How to Introduce a New Food to a Selective Eater.

  1. Start a food journal. Inside the food journal, build a list containing two columns. In the first column list the foods that your child enjoys eating. Use the other column, to list a healthier alternative for each food listed in the first column. Keep another list on the dates the foods where offered.
  2. Remember, children are always watching and listening, even if you think they are not. Your families words and actions can make or break just about anything. Spread the message among the family members regarding your new food-fight strategy.
  3. Eat the desired new food while sitting next to your child and comment, how delicious the food tastes while you have your child’s attention, and the child is observing you eating and enjoying the new food. Remember – if you are not eating it, don’t expect your child to.
  4. Inflict Peer Pressure. Have a friend of the child, or a highly reinforcing person eat the food next to the child and make positive comments. Again, make sure your child is actually paying close attention.

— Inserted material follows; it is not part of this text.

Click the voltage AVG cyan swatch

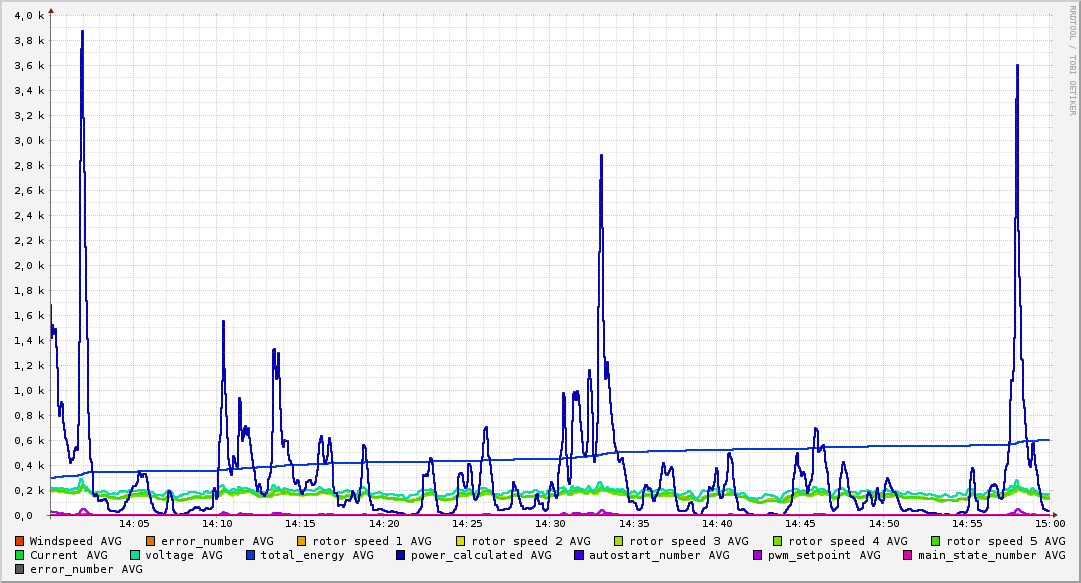(x=134, y=555)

  5. During therapy, downtime or homework hour. Place a photo of the desired food into the mix of whatever the child is working on. Make the food photo like a visual, tactile flashcard. Not a photo from your phone. One photo flashcard for each new food. Use one at a time or a few depending on your child. You know your child’s tolerance levels best. Play a flashcard game. Look at the food picture, and talk about the new food. The foods name, what it tastes like, and how delicious it is. Where it comes from, and who else eats it.

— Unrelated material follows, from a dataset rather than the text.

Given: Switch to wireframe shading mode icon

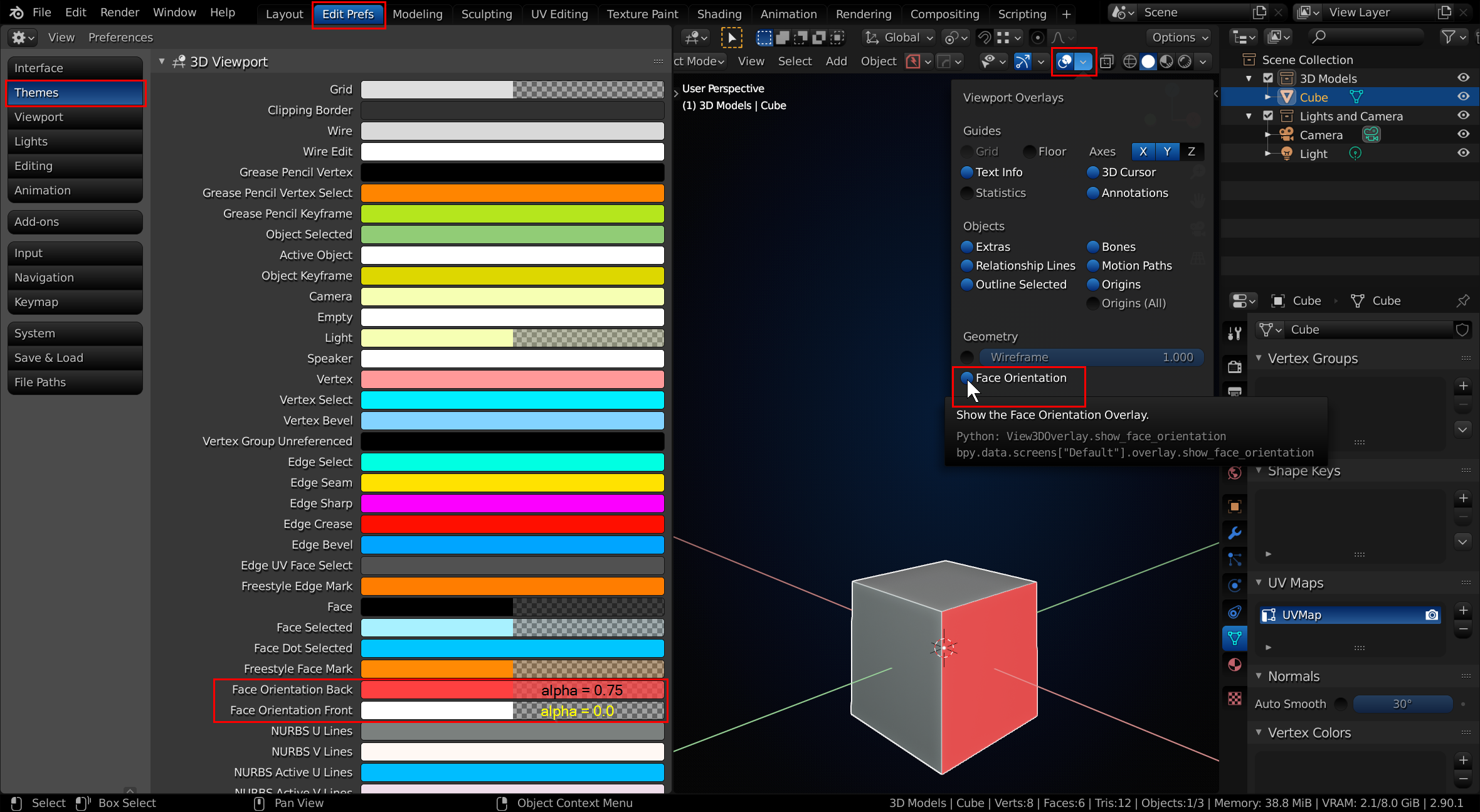Looking at the screenshot, I should [1130, 61].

  6. When you have cycled through a few flashcard activities, add the actual real food to the flashcard line up. Just touch it, look at it, feel it and discuss how delicious it tastes. Include discussing ways of how people cook and eating the new food. Describe and identify textures.
  7. Once you have cycled through the flashcard game enough times, and the child has actually seen the new food, now is the time to place a small amount of the new food on a plate close by to the child’s plate during family meal times. Point to the new food and discuss it. Talk about how delicious it is, and allow the child to see you eat it, and enjoy it. Do not make the child touch or eat the food.

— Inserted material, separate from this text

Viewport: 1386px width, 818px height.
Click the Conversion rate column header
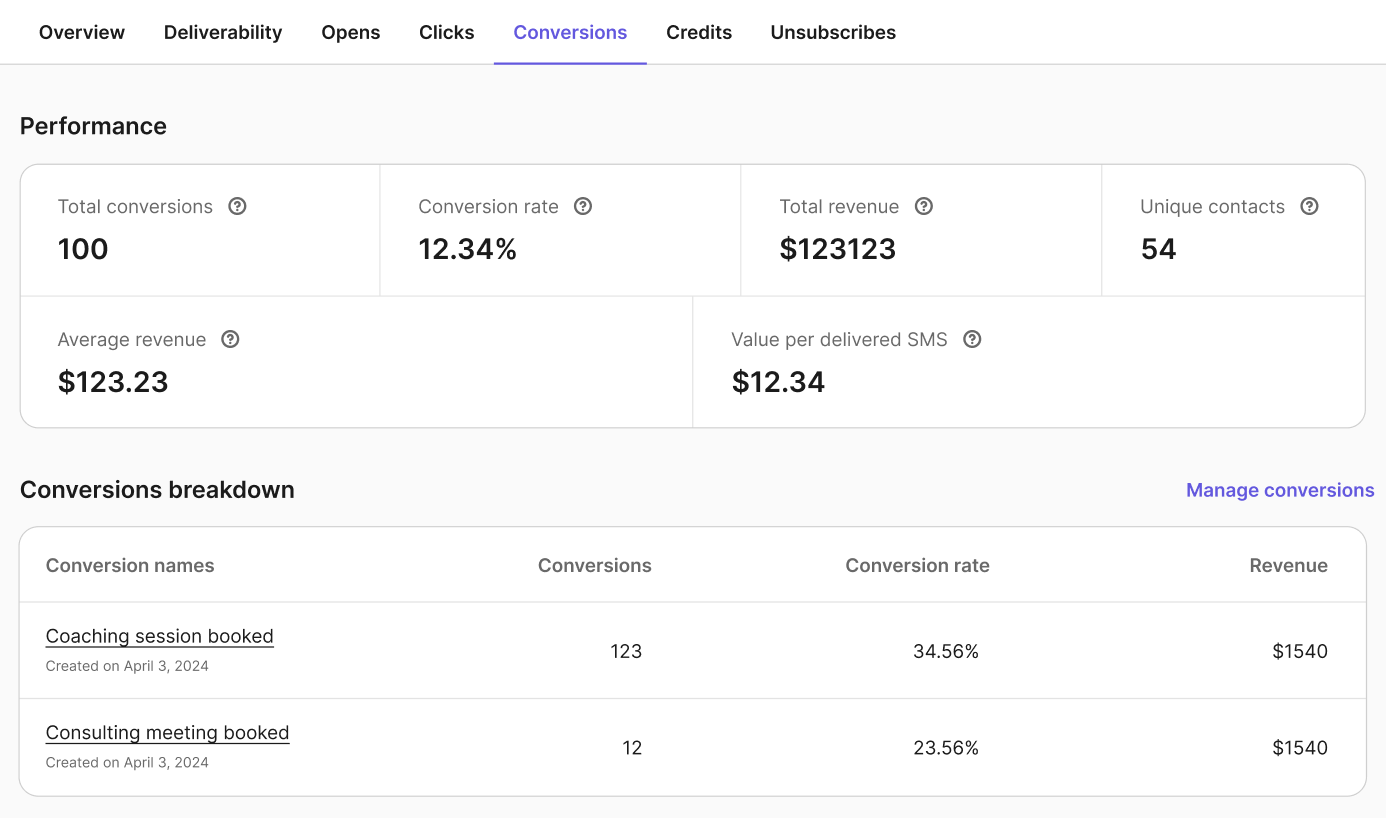[x=917, y=565]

  8. Place a small amount of the new food on the child’s plate with his regular meal. Make sure this is a not a surprise and create a no pressure zone. Tell the child ahead you are putting the new food on the plate – using the name of the food, and telling the child they do not have to eat the new food, but they need to tolerate the food sitting on his plate during the course of the mealtime.
  9. Place the same food item on the child’s plate and during mealtimes, tell the child he needs to touch the food. Tell the child they do not have to eat the food, it just needs to be touched with a finger once during the mealtime.
  10. Continue the process until the food is tasted. Remain patience.The process of adding a new repertoire of foods won’t happen over night, but it will happen.

By the end of a four, to eight month period, depending on your child – you might have them eating many foods from the new, healthy food list column you originally designed – including organic a grass fed, nitrate free hamburger meats, new, healthier variations of chicken or fresh fish nuggets, and lots of real fruits and vegetables in their natural form.

Each child is different. Be patient – in the long run, you and your family will find peace of mind that you will eventually be free from all the additional health issues associated the negative aspects of eating highly processed foods.